Tech will not be going to a BCS bowl game despite being ranked #7 by the BCS. The BCS guarantees a meeting of #1 and #2, but for the remaining four BCS bowls, conference champs get bids. So, we have #13 Cincinnati and #18 B.C. in the Orange Bowl. Tech will be in the Cotton Bowl against Ole Miss, which is not in the BCS Top 25 (they are 22 in the AP, though). Tech will get to play in Dallas, which will make it much more convenient for fans to attend. But why not match us up with #8, Penn State? The BCS goes to lots of trouble to pair up their numbers 1 and 2, why not do it for the rest of the Top Ten? Yes, I am a Tech partisan, but I would rather see Tech play in a bowl commensurate with their ranking than getting a handout. I would feel like they just hadn't earned it. Teams that had finished in the Top Ten should get the benefits of exposure from being in a BCS bowl game. Only Tech and #9 Boise State will not be in a BCS game. Boise will be in the Humanitarian Bowl.

On the brighter side, Tech has offered Coach Leach a new contract proposal including a raise and 3-year extension, running through 2013. With Washington and Auburn apparently looking elsewhere for coaches, this is good news.

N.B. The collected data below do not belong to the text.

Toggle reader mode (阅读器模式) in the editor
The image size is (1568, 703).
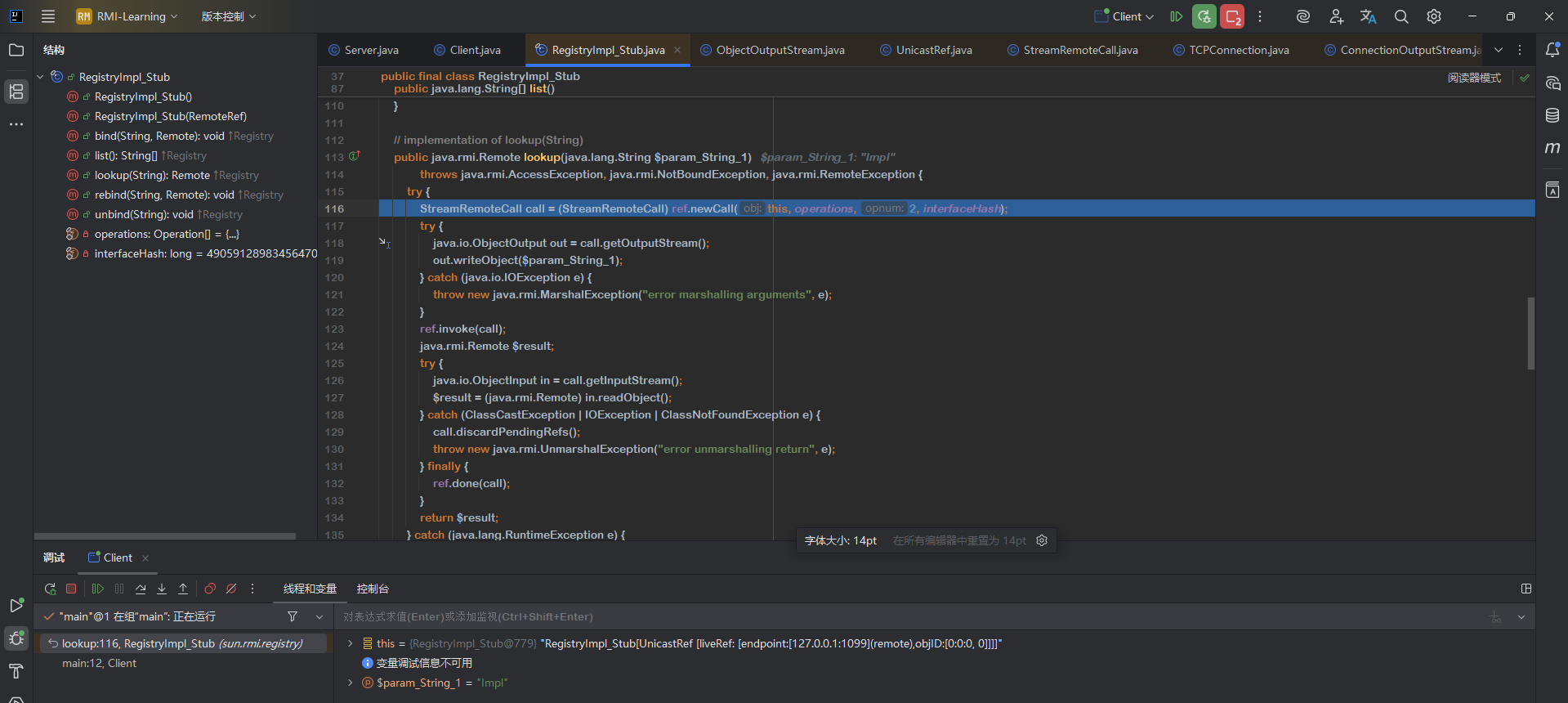click(1474, 78)
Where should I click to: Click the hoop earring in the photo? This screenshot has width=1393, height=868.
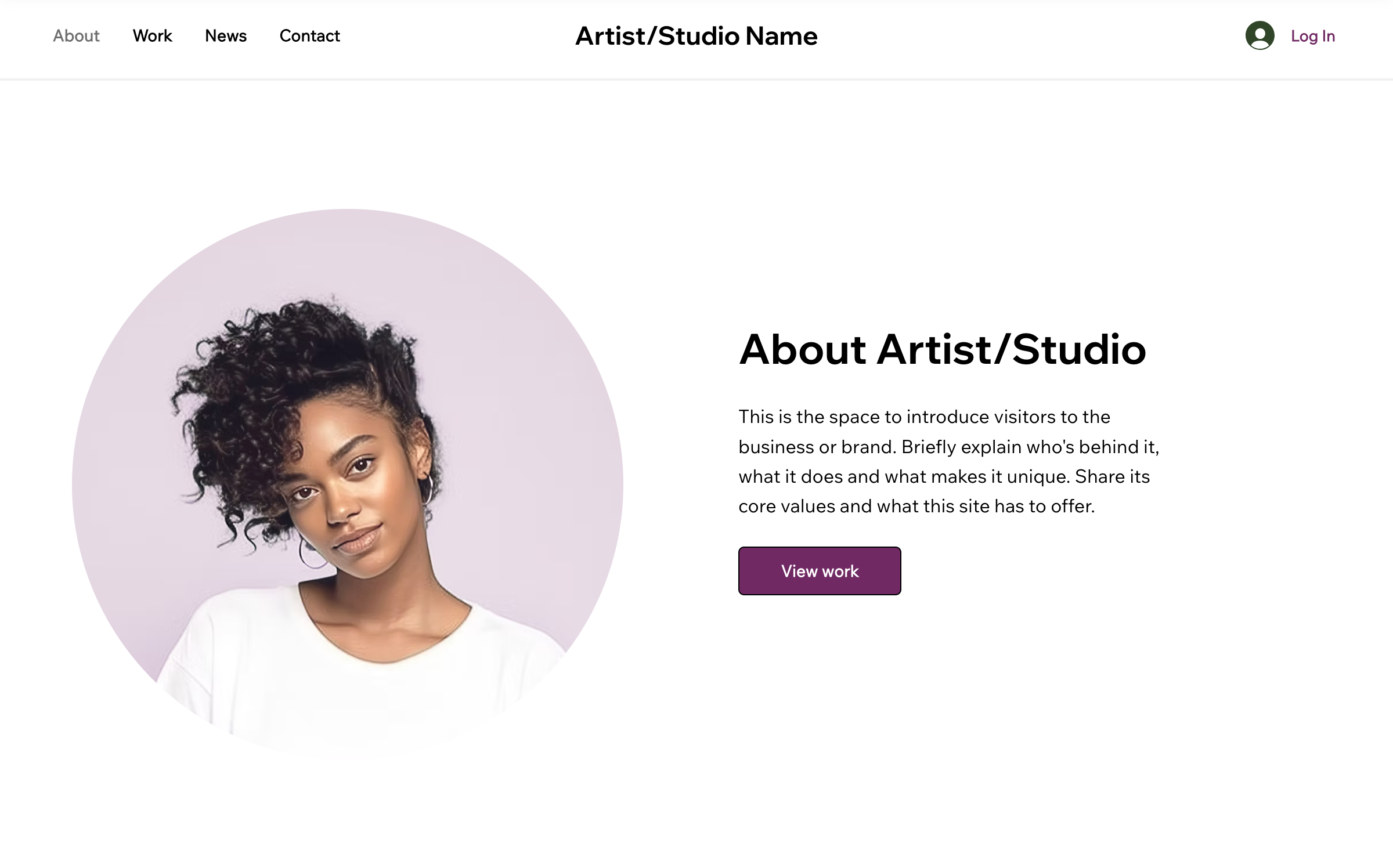click(312, 555)
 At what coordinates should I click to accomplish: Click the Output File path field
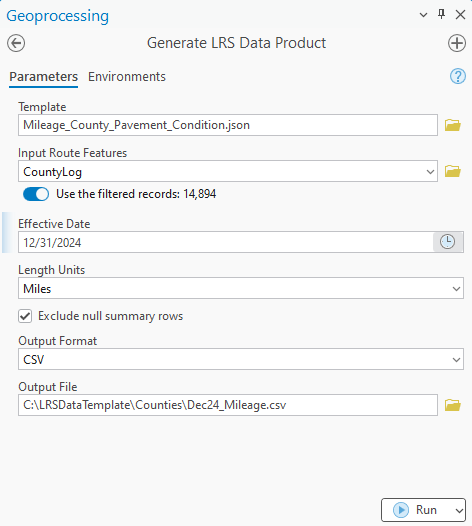228,405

Especially when considering that Coach Leach loves the Hub City, wants to stay, wants a fair contract and didn't want to wait until the season was over to work out a deal. Well, AD Gerald Myers got it to him, though maybe not as quickly as a lot of Tech fans would have liked.

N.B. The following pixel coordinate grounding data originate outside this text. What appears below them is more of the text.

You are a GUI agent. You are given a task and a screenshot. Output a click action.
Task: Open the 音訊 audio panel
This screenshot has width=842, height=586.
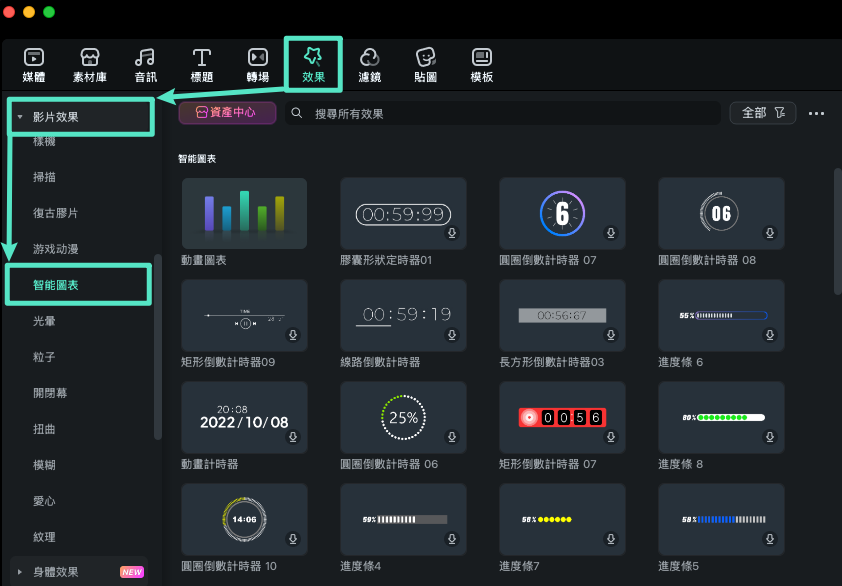coord(145,63)
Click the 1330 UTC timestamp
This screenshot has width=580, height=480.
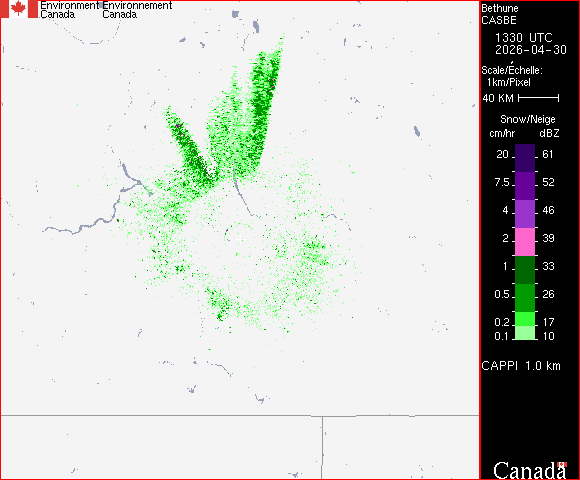click(523, 38)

Equally bright, potentially brighter, cleaner and more sanitary, is the news of Tech researcher, Seshadri Ramkumar, who supervises the Nonwovens and Advanced Materials Laboratory at Texas Tech, who has developed a decontamination wipe designed by researchers at The Institute of Environmental and Human Health (TIEHH) at Texas Tech University which has proven itself the best for cleaning up chemical warfare agents and toxic chemicals.

The evaluation of the nonwoven dry wipe product, called Fibertect was performed as part of a study by the Lawrence Livermore National Laboratory using mustard gas and other toxic chemicals. Researchers found that the Texas Tech-created product out-performed 30 different decontamination materials, including materials currently used in military decontamination kits.

The Tech Athletic Department has a rush order in for a gross of cases to decontaminate the football uniforms after getting the kee-rap beat out of them in Norman.

But...Fibertect? Come on! I've never drunk Taterade or Gamerade, but I have drunk Gatorade. This is a no-brainer. It's gotta be FiberTech, dammit!

But even Fibertect is better than the captioning of the picture in the wipe link.